Симпатию внушала также и его внешность, явно профессорски регламентированная, т. е. с пошибом в некоторую старомодность в оформлении усов и бородки (аккуратная, короткая стрижка). Нравилось, что в условиях давно уже стилевой аморфности человек на своем примере помогает окружающим (прежде всего нам, студентам) ориентироваться в общественной многоликости. Что же касается того, что оформлению такого рода не подлежит, а дается человеку изначально, то черты лица у Владимира Яковлевича были довольно крупные, особенно глаза, в которых светился его живой ум. Под стать глазам таким же ясным был у него и голос. Особенно четко, звучно и с правильным ударением старался произносить он слова-образы, относящиеся к фольклорной экзотике.
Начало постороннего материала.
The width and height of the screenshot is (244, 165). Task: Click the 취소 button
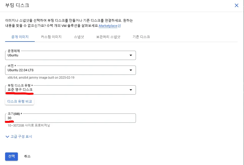click(27, 156)
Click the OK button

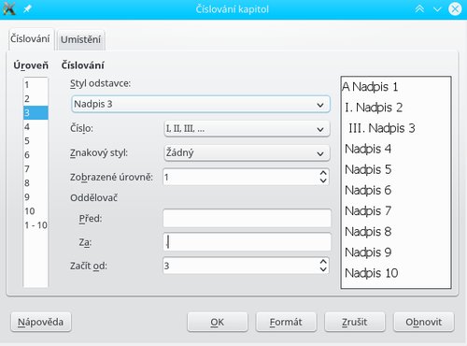tap(218, 322)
Помню, как удивило меня произнесенное им на лекции о свадебной поэзии ударение в слове, представляющем собой эпитет жениха – «чуж-чуженин» (мне оно представлялось ударным на последнем слоге), а на другой лекции в былинном имени Потык (Михайло Потык) ударение на первом слоге, тогда как мне привычнее было Потык (с сохранением корневого ударения от глагола «тыкать»).
Кроме того, по сравнению, скажем, с усталым и отяжелевшим олимпийцем Жирмунским, корректно-аристократичным Ереминым или вельможным Григорием Пантелеймоновичем Макагоненко (небрежно пускавшим через весь стол сидящему на другом конце в ожидании худшей участи студенту зачетку с пятеркой – чудачество вельможи), Владимир Яковлевич, при всей своей высоте, радовал и покорял нас своим подлинным демократизмом. Он мог в какие-то моменты, чаще всего на семинарах, настолько по-юношески увлекаться, излучаясь природной добротой и лукавством, что наша беседа с ним могла бы показаться со стороны общением на равных (мы-то, разумеется, не зарывались и должной дистанции в разговоре старались не терять).
Обнаружили мы в нем и нечто иное, чего ни в ком из других наших славных преподавателей подметить не удалось. Подходило уже к своей середине время хрущевской оттепели. Однако инерция застылости, замороженности всех предшествующих десятилетий настолько еще сказывалась, что, например, о Сталине как разоблаченном злодее-диктаторе если и говорилось, то только полушепотом, а стихи какого-то лагерного поэта о том, как его пытают в гэпэушном застенке, а с портрета на стене с добродушной отеческой улыбкой в усы взирает на это вождь народов, и вообще читались друг другу шепотом. Помню, как невероятной крамолой прозвучала для нас высказанная на своей лекции профессором Самуилом Самойловичем Деркачом (отсидевшим срок, кажется, по «ленинградскому делу») дерзкая защита дворянства, вот уже десятилетиями шельмуемого (даже слово это превращено в жупел, – негодовал он), когда как им созданы ценности мирового значения (имелись в виду литература, искусство, наука). Вот какие истины приходилось тогда еще доказывать!
Памятно и еще одно событие. Как-то зашел к нам в общежитие по принятой традиции «на чай» кто-то из наших более молодых, чем выше отмеченные, профессоров, может быть тот же Деркач или Владислав Евгеньевич Холшевников. Вместе с ним пришел и какой-то его приятель. Мало принимавший поначалу участие в общей беседе он попытался затем, когда мы уже достаточно разогрелись и установилась атмосфера большей доверительности, переключить ее на разговор о том, что происходило все эти десятилетия в нашей стране, о трагической участи в ней интеллигенции, о тюрьмах и лагерях (возможно, он сам только что оттуда вернулся), словом, открыть нам глаза на «правду». И что же? Мы пресекли его, дав понять, что говорить об этом и вникать в подробности подобных «слухов» нам ни к чему. И он растеряно и, кажется, обиженно умолк. Ретроградно, если не сказать подло (по крайней мере, по отношению к человеку, намеревавшемуся посвятить нас в горестную правду о своей стране). И это – молодежь, всегда обычно пытливая и чуткая к тому, что касается понятий совести и правды… А между тем мы все же дышали воздухом этой самой оттепели, тяготились изучением по идеологическим прописям «самой передовой в мире» советской литературы, старались как можно больше ухватить за ее контекстом, равно как и за пределами «единственно правильного» в мире марксистско-ленинского учения.